◆ **Raw data**
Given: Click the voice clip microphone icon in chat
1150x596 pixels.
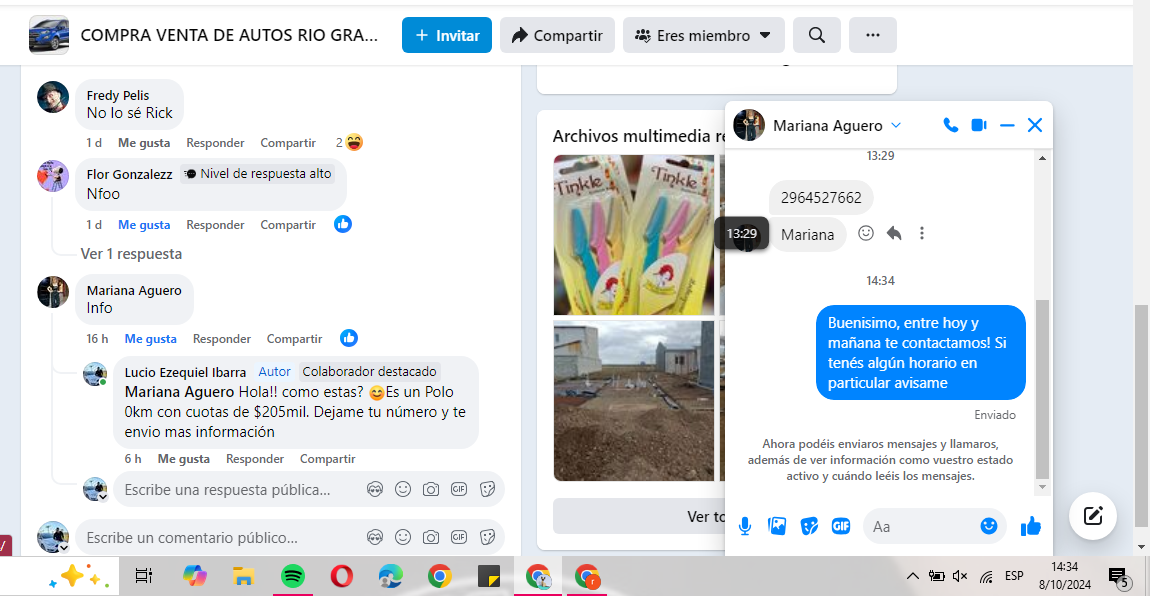Looking at the screenshot, I should (x=745, y=526).
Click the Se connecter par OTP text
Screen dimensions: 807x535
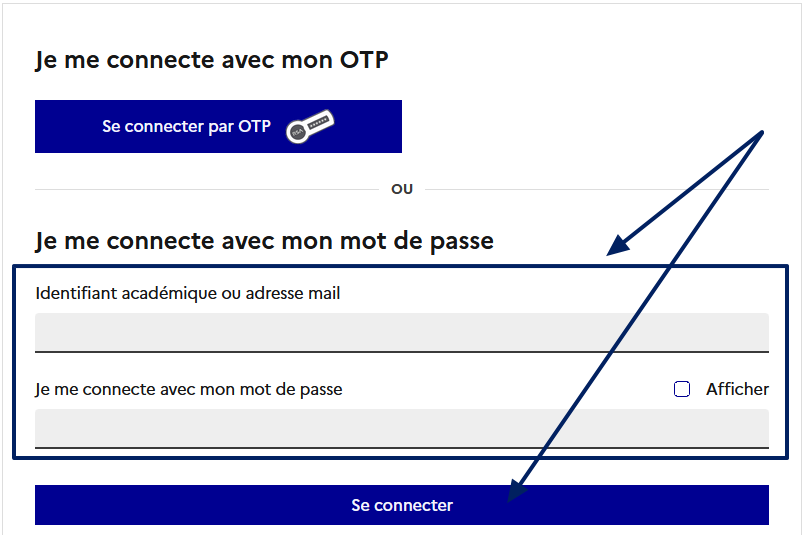click(186, 127)
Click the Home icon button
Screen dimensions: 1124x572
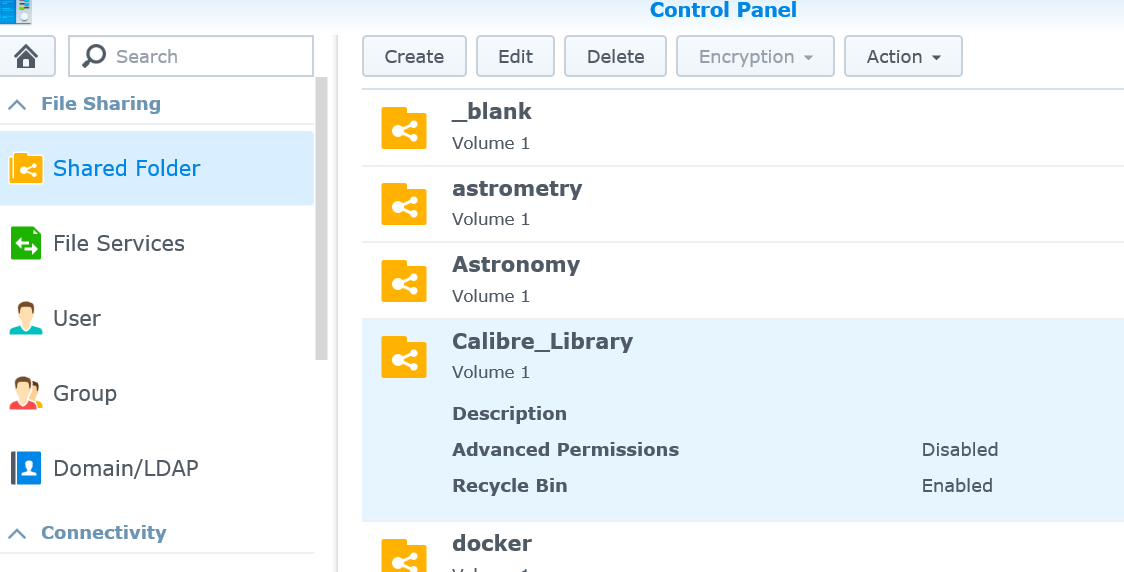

◆ **What to work on**
Leave every picture out, and reproduce exactly the lines from the line bearing "Click the Se connecter par OTP text" through the closing line of the material above.

◆ **Exercise result**
Click the Se connecter par OTP text
Screen dimensions: 807x535
click(186, 127)
Click the Home icon button
Screen dimensions: 1124x572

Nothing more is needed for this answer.